A similar conclusion emerges from the second paper, in which first author Stephen Willingham, at University of Washington, and colleagues describe a genome-wide screen to identify proteins that exacerbate the toxicity of either α-synuclein or huntingtin. Willingham tested for genes that may keep the toxicity of these proteins at manageable levels by examining the viability of almost 5,000 different yeast strains, each devoid of one of two copies of a non-essential gene, and expressing either a polyglutamine-expanded fragment of huntingtin or α-synuclein.
Though evidence in the literature suggests there are similarities to huntingtin and synuclein toxicities, Willingham found only one mutant which was sensitive to expression of both proteins. This is in stark contrast to 86 mutants which were sensitive only to α-synuclein expression, and 52 mutants sensitive only to huntingtin expression, suggesting that the two proteins have widely disparate toxic properties.

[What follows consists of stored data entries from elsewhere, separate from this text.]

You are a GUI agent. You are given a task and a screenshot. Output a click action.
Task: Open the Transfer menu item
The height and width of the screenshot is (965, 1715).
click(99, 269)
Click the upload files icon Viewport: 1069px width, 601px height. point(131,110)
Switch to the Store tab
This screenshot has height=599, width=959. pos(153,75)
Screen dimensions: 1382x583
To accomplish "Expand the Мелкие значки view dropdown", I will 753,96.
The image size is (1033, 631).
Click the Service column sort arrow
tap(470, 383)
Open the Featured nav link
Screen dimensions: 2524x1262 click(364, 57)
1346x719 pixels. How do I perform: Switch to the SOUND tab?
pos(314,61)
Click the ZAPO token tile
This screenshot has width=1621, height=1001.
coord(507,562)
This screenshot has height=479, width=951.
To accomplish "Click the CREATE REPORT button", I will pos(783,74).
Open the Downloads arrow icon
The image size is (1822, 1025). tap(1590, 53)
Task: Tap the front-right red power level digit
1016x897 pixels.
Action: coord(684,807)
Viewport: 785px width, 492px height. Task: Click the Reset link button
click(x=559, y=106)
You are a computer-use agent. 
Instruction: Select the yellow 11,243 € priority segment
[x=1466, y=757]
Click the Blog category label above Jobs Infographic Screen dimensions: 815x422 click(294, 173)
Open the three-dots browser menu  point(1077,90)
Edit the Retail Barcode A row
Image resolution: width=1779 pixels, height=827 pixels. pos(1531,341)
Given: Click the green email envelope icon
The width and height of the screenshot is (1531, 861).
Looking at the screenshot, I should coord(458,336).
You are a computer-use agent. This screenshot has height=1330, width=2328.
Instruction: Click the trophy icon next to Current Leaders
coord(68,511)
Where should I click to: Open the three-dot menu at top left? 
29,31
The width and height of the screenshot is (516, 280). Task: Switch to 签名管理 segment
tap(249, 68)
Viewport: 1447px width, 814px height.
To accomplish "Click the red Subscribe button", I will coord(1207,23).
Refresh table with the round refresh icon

This conclusion gains strength when Willingham lists the yeast deletion mutants whose functions are known. In the case of huntingtin, most of the 40 known proteins are involved in the stress response (20 percent), protein folding (7.5 percent), or ubiquitin-dependent protein recycling (7.5 percent). By contrast, of the 57 known proteins that exacerbate synuclein toxicity, most are involved in vesicle-mediated transport (18 percent), lipid metabolism, and transport (14 percent each). "Collectively," the authors state, "these results suggest that distinct pathogenic mechanisms may underlie HD and PD." The one yeast mutant that exacerbated both toxicities was for the transcription factor STP2.
As many of the yeast genes identified in this screen have human orthologs, this study may potentially lead to the discovery of new pathways that impact neurodegenerative diseases.—Tom Fagan.
Outeiro TF, Lindquist S. Yeast cells provide insight into alpha-synuclein biology and pathobiology. Science. 2003 Dec 5;302(5651):1772-5.
Willingham S, Fleming Outeiro T, DeVit MJ, Lindquist SL, Muchowski PJ. Yeast genes that enhance the toxicity of a mutant huntingtin fragment or α-synuclein. Science. 2003 Dec 5;302(5651):1769-72.